Provided text »
Content starts

Feed the puppies by hand sometimes so that they become familiar with receiving individual reinforcement.

Teach pups to sit for attention so they learn how to ask politely for what they need.

Puppies should sleep in alone in a crate for at least three nights before going to their new homes. The breeder should get up with them at night and take them to a potty area as needed. Prepare the pup for what its first night in the new home will be like.

Teach the pup to enter its crate when the door opens.

Here are steps to take to teach this behavior. Move a quickly as possible from one step to the next. When done smoothly, each step would be done only three to five times and the final behavior could be achieved in a matter of ten minutes. After that it will need consistent practice

  1. Keep the crate door closed until it is time for the pup to go in.
  2. Put a treat in the crate with the door closed and the pup on the outside. When the pup asks to go in, open the door, click as the pup goes in and let it get the treat.
  3. Call the pup back out and set up again with a new treat in the crate and the door closed. Repeat.
  4. Repeat and close the door when the pup is inside, give a second treat through the door, open the door and call the pup out.
  5. Open the door without a treat in the crate, click when the pup goes in, close the door and give a treat through the door. Open the door and call the pup out.
  6. Repeat, giving three to five treats through the door while the door stays closed longer. Open the door and call the pup out. If the pup is hesitant to come out, wait patiently, then click and treat for coming back out.

Content ends

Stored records
Content starts

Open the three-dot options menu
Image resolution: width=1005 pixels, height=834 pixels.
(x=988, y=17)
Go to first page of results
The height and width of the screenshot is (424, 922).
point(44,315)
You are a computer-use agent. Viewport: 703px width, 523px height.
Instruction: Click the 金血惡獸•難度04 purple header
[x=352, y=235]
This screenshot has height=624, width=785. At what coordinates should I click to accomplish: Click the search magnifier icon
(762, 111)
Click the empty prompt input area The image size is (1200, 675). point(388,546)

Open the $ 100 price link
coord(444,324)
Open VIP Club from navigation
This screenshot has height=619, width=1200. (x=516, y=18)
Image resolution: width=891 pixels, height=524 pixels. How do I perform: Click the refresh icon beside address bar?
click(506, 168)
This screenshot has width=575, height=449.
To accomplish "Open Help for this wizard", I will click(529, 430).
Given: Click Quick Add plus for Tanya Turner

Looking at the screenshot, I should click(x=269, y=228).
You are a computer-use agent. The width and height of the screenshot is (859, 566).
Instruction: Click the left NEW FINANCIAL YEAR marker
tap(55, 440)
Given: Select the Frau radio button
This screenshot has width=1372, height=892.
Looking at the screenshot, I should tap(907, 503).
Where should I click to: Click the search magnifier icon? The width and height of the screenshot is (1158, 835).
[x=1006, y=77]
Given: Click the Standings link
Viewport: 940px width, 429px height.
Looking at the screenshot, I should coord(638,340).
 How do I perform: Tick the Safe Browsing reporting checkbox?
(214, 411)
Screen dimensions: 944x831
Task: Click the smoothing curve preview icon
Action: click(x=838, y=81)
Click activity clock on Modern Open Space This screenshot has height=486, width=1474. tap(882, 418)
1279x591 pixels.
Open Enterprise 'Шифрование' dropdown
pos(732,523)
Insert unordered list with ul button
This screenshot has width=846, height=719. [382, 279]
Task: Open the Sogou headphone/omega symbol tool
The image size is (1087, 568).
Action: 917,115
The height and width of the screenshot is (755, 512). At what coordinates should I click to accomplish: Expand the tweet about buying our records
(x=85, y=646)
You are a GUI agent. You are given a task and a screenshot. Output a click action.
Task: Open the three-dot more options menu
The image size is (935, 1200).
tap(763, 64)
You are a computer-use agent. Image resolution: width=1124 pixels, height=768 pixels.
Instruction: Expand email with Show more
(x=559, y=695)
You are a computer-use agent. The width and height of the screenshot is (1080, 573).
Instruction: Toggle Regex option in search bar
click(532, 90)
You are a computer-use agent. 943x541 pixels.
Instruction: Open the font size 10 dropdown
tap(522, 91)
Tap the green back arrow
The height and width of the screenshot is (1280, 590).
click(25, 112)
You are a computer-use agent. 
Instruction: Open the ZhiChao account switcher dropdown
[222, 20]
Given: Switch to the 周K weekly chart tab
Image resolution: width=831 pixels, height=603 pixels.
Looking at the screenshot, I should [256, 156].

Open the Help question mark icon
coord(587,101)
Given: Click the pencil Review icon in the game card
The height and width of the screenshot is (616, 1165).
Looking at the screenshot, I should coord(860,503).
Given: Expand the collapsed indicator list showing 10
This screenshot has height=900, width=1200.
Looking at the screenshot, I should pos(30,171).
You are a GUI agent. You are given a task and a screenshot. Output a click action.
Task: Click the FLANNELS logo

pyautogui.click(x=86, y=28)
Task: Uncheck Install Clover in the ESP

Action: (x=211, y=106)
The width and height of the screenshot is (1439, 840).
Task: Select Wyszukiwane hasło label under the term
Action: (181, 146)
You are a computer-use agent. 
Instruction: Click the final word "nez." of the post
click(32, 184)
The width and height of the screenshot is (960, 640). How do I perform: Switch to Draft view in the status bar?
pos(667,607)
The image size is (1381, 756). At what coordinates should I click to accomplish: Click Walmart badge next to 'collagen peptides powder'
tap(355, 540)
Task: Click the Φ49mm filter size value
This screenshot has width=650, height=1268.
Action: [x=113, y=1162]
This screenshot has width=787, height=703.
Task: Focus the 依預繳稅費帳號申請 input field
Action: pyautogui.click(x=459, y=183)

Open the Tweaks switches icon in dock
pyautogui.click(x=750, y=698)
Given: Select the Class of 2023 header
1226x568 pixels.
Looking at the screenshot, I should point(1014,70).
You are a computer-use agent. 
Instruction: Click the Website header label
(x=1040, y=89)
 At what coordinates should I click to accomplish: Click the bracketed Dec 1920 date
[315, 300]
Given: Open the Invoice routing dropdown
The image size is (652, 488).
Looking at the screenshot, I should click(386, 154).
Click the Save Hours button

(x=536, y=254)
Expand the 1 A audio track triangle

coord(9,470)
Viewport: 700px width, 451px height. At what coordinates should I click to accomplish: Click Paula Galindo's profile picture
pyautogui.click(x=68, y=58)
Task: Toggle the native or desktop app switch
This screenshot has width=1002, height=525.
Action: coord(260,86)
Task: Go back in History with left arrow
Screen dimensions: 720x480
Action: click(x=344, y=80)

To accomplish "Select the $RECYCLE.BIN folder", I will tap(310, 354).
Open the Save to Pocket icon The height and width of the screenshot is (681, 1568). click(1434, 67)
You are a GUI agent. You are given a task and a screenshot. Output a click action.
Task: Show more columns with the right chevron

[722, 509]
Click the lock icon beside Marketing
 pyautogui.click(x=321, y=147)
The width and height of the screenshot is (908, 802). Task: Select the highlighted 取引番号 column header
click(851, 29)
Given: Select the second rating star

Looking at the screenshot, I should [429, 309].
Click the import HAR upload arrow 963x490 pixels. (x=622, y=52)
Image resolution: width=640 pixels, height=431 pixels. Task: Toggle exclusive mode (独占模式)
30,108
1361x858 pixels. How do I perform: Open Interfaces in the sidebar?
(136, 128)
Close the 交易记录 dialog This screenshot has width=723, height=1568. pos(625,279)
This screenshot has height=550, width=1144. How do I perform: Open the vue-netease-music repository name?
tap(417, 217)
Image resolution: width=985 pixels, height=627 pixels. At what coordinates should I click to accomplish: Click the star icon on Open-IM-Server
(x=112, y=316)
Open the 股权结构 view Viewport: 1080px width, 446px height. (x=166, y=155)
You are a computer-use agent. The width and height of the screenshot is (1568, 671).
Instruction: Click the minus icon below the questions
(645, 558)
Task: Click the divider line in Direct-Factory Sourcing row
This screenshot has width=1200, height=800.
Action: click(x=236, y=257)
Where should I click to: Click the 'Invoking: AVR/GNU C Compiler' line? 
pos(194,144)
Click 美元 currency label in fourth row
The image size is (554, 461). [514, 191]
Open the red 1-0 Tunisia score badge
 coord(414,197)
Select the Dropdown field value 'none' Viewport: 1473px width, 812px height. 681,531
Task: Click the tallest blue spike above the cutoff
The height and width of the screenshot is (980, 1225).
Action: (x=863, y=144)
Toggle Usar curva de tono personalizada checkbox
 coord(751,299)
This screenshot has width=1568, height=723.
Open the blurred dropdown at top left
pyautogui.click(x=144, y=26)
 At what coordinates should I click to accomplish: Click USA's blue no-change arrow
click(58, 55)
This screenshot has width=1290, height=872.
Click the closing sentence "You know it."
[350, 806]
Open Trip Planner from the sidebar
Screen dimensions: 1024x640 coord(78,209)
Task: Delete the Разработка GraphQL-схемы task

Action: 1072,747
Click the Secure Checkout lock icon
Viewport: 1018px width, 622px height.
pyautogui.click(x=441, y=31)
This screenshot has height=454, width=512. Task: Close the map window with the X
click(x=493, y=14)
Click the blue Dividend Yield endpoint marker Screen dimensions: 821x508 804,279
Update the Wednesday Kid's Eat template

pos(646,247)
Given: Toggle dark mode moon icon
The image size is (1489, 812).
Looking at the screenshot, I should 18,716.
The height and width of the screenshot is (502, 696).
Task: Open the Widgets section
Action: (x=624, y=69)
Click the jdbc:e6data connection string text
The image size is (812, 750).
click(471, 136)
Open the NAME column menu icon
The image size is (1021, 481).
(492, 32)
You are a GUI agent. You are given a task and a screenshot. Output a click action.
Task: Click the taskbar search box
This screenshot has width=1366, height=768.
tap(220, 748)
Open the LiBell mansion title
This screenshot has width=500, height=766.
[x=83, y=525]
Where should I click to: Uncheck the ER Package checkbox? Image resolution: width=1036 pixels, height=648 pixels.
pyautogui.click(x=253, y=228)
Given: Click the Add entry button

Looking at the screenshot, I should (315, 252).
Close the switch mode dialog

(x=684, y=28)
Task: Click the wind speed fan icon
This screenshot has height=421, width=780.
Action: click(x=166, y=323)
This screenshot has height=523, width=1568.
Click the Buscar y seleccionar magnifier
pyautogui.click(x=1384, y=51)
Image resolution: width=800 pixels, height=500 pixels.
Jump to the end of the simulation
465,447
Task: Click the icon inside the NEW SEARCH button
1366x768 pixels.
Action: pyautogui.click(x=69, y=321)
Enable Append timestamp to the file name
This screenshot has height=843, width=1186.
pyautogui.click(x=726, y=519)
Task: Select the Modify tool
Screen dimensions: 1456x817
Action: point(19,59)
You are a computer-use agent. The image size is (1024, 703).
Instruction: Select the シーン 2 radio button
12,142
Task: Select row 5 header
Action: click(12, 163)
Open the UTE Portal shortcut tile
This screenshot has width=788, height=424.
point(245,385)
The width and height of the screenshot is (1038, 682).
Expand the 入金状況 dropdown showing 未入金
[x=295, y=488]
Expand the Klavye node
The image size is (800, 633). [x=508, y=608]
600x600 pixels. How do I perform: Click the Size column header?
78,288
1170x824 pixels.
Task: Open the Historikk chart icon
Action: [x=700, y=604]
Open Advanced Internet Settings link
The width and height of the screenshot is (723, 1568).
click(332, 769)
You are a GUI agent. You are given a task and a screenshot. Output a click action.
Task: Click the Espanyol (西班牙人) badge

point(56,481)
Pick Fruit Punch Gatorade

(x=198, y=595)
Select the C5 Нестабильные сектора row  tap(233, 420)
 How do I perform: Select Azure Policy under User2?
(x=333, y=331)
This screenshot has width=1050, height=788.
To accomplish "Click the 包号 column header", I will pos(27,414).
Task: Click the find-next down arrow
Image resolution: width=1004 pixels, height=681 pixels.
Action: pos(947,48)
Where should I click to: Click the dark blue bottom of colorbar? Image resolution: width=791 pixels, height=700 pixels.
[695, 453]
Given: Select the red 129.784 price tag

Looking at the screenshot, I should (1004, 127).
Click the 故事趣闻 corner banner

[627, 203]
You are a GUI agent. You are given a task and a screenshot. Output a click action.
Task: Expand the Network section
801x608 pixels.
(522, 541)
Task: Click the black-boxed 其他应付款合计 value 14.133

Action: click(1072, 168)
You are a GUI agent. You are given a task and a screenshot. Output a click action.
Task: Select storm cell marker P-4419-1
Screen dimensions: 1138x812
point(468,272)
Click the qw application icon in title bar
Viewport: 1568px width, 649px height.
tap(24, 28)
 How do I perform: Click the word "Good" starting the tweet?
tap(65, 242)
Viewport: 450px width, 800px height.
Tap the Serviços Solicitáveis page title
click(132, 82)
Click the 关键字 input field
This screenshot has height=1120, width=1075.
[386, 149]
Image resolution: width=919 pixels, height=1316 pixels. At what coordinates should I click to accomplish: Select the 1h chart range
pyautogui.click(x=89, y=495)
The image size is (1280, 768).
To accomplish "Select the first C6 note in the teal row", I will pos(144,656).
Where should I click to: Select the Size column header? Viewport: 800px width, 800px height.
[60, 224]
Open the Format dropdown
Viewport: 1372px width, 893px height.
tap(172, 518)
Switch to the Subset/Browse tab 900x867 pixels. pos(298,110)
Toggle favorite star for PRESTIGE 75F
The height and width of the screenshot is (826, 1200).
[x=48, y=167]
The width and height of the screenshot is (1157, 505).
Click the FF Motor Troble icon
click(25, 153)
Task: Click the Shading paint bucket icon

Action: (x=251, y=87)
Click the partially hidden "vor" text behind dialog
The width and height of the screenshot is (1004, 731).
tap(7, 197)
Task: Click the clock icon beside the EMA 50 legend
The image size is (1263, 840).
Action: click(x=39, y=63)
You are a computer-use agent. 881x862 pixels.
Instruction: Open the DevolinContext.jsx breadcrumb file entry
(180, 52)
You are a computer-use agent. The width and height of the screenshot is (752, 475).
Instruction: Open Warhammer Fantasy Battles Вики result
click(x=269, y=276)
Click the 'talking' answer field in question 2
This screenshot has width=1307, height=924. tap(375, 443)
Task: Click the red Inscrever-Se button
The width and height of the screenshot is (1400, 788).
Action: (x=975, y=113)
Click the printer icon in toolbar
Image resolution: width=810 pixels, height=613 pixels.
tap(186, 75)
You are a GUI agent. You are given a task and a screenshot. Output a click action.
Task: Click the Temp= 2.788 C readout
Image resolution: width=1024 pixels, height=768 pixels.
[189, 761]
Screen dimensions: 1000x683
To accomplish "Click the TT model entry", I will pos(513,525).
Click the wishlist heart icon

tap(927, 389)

Content ends

What to work on » Continue the puppy training text from its last sentence.

Your response »
  7. Repeat, this time counting to seconds before giving the first treat through the bars. Give a second treat within a few seconds to reinforce quiet. If barking or whining begins at any time, move away from the crate – even out of site – keeping your thumb on the clicker in order to click and return to treat for the first full second of quiet.
  8. Repeat clicking for short periods of quiet and extending the time for longer periods as long as the pup can stay quiet.
  9. Continue to call the pup out and close the door between each trial so that the opening of the door serves to attract the pup to go in.
  10. Select a safe chew toy that is of great interest to the pup and give it to the pup only in the crate. Now, when the crate door opens and the pup goes in, put the toy in with the pup, close the door and give a treat. The toy will make it easier for the pup to stay quiet for longer. Continue to return to the quiet pup and give a treat from time to time. A click is no longer necessary.
  11. With regular practice, multiple times a day, going into the crate will become routine and staying quiet in the crate will become the norm.

Reinforce eliminating outside or in a location similar to what will be in the new home.

Find out what the expectations will be at the new home.

Will the puppy need to be familiar with grass, gravel, cement, pee pads, litter box? Get the puppy familiar with the desired substrate.

Will the puppy need to eliminate while on leash? Get the puppy familiar with the leash.

Use clicker training to establish new associations, just as with any dog.